Provided information —
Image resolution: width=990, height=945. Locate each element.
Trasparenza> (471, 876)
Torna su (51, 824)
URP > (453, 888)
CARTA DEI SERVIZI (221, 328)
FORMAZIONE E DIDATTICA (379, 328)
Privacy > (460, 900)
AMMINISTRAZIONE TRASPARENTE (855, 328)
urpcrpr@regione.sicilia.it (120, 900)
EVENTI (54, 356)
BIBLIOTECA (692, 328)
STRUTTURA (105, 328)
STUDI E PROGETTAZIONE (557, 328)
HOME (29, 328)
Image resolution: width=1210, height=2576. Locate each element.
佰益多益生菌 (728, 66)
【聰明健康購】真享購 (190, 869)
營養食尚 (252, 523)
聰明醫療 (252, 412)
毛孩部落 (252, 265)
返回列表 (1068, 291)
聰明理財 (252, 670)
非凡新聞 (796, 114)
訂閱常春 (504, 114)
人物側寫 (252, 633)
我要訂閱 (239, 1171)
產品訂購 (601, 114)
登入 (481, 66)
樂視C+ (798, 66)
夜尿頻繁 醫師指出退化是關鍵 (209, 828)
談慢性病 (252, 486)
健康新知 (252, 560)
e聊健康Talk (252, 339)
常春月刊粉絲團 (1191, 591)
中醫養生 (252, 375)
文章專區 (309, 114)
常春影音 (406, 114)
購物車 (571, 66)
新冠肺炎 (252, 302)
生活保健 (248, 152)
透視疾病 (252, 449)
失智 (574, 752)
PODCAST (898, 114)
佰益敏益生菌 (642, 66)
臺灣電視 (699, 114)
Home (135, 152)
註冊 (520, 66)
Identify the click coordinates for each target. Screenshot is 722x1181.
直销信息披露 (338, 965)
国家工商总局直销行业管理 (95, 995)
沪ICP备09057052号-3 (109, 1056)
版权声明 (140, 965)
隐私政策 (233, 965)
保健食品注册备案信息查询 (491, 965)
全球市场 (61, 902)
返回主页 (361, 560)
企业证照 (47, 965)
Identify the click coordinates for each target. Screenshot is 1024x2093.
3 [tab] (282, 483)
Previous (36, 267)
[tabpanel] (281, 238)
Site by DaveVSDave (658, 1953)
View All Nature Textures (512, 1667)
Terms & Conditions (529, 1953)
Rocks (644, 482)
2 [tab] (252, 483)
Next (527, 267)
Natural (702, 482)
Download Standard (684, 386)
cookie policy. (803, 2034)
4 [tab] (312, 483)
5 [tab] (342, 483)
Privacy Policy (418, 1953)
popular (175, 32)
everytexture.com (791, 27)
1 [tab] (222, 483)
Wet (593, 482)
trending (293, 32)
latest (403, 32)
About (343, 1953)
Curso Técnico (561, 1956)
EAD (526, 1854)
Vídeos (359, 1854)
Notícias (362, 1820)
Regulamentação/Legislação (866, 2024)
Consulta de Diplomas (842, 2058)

Directions — Rewrite the part that opens with the line containing "STRUTTURA (105, 328)" and runs through the end of the lines, replacing "Screenshot" with "Capture" and leaving everything else unchanged.

Result for this task —
STRUTTURA (105, 328)
STUDI E PROGETTAZIONE (557, 328)
HOME (29, 328)
Image resolution: width=1210, height=2576. Locate each element.
佰益多益生菌 (728, 66)
【聰明健康購】真享購 (190, 869)
營養食尚 (252, 523)
聰明醫療 (252, 412)
毛孩部落 (252, 265)
返回列表 (1068, 291)
聰明理財 (252, 670)
非凡新聞 (796, 114)
訂閱常春 (504, 114)
人物側寫 (252, 633)
我要訂閱 (239, 1171)
產品訂購 (601, 114)
登入 (481, 66)
樂視C+ (798, 66)
夜尿頻繁 醫師指出退化是關鍵 (209, 828)
談慢性病 (252, 486)
健康新知 (252, 560)
e聊健康Talk (252, 339)
常春月刊粉絲團 (1191, 591)
中醫養生 (252, 375)
文章專區 (309, 114)
常春影音 (406, 114)
購物車 (571, 66)
新冠肺炎 (252, 302)
生活保健 (248, 152)
透視疾病 (252, 449)
失智 (574, 752)
PODCAST (898, 114)
佰益敏益生菌 (642, 66)
臺灣電視 (699, 114)
Home (135, 152)
註冊 (520, 66)
Identify the click coordinates for each target. Capture is 722x1181.
直销信息披露 (338, 965)
国家工商总局直销行业管理 (95, 995)
沪ICP备09057052号-3 (109, 1056)
版权声明 (140, 965)
隐私政策 (233, 965)
保健食品注册备案信息查询 (491, 965)
全球市场 (61, 902)
返回主页 (361, 560)
企业证照 (47, 965)
Identify the click coordinates for each target. Capture is 1024x2093.
3 [tab] (282, 483)
Previous (36, 267)
[tabpanel] (281, 238)
Site by DaveVSDave (658, 1953)
View All Nature Textures (512, 1667)
Terms & Conditions (529, 1953)
Rocks (644, 482)
2 [tab] (252, 483)
Next (527, 267)
Natural (702, 482)
Download Standard (684, 386)
cookie policy. (803, 2034)
4 [tab] (312, 483)
5 [tab] (342, 483)
Privacy Policy (418, 1953)
popular (175, 32)
everytexture.com (791, 27)
1 [tab] (222, 483)
Wet (593, 482)
trending (293, 32)
latest (403, 32)
About (343, 1953)
Curso Técnico (561, 1956)
EAD (526, 1854)
Vídeos (359, 1854)
Notícias (362, 1820)
Regulamentação/Legislação (866, 2024)
Consulta de Diplomas (842, 2058)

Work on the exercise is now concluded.